• _PROVIDED PASSAGE_
A recent study shows embryonic stem cells and human induced pluripotent stem (IPS) cells are virtually identical. Human IPS cells were first produced in 2006 from mouse cells and in 2007 from human cells. Since then, scientists believed human IPS cells were equivalent to embryonic stem cells.
“In this study, we applied very cutting edge proteomic technologies to look at all the proteins or a very large percentage of them (in both types of cells) and we compared many cell lines, and what we found was that the protein levels are very similar in the two cell types,” said lead researcher Josh Coon, an associate professor of chemistry and biomolecular chemistry at the University of Wisconsin-Madison, as quoted by Medical News Today.
Researchers compared the proteins present in embryonic stem cells and human IPS cells. The study, published online in the journal Nature Methods, is the first to measure the two cells’ proteins, which are molecules responsible for most of the biological functions.

• _GIVEN INFORMATION_
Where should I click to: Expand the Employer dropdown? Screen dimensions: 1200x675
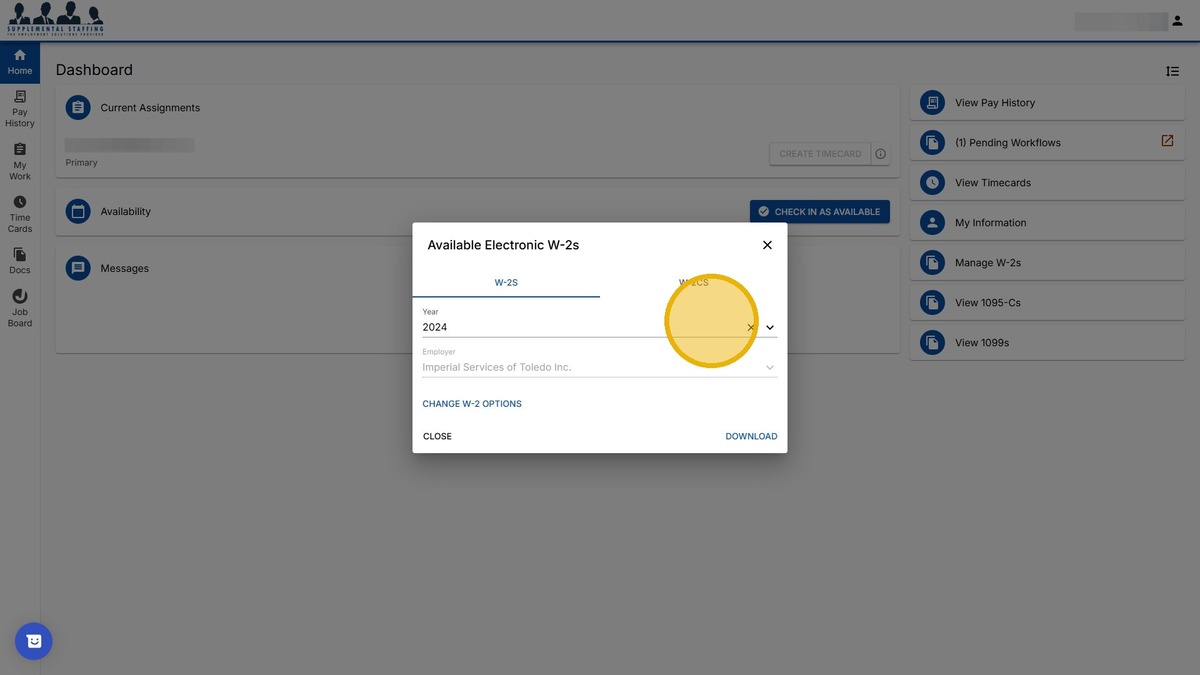[x=770, y=367]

• _QUESTIONS ON THE MATERIAL_
1. Please decide whether each statement agrees with the stem cell passage, answering yes or no and quoting the words of the passage that settle it. (a) IPS cells were produced from human cells in 2007. (b) The study appeared in the journal Nature. (c) Josh Coon is an associate professor of physics.
2. Carry on the stem cell passage from its final sentence.

• _WRITTEN ANSWERS_
1.
(a) Yes: "in 2007 from human cells"
(b) No: "published online in the journal Nature Methods"
(c) No: "an associate professor of chemistry and biomolecular chemistry"

2.
“This study is the first comprehensive comparison of proteins in the two stem cell types,” said Doug Phanstiel, who is currently at Stanford University, according to Medical News Today.
Researchers found there is a one percent difference between embryonic stem cells and human IPS cells. The study’s authors wrote, “These differences do not appear to appreciably alter cellular function in the pluripotent state,” as quoted by LifeNews.
Stem cells can develop into any type of cells in the body, and can be used to replace damaged or sick cells in a patient with an injury or degenerative disease. Stem cell research is critical to the development of cures for many ailments such as, Parkinson’s disease and spinal cord injuries.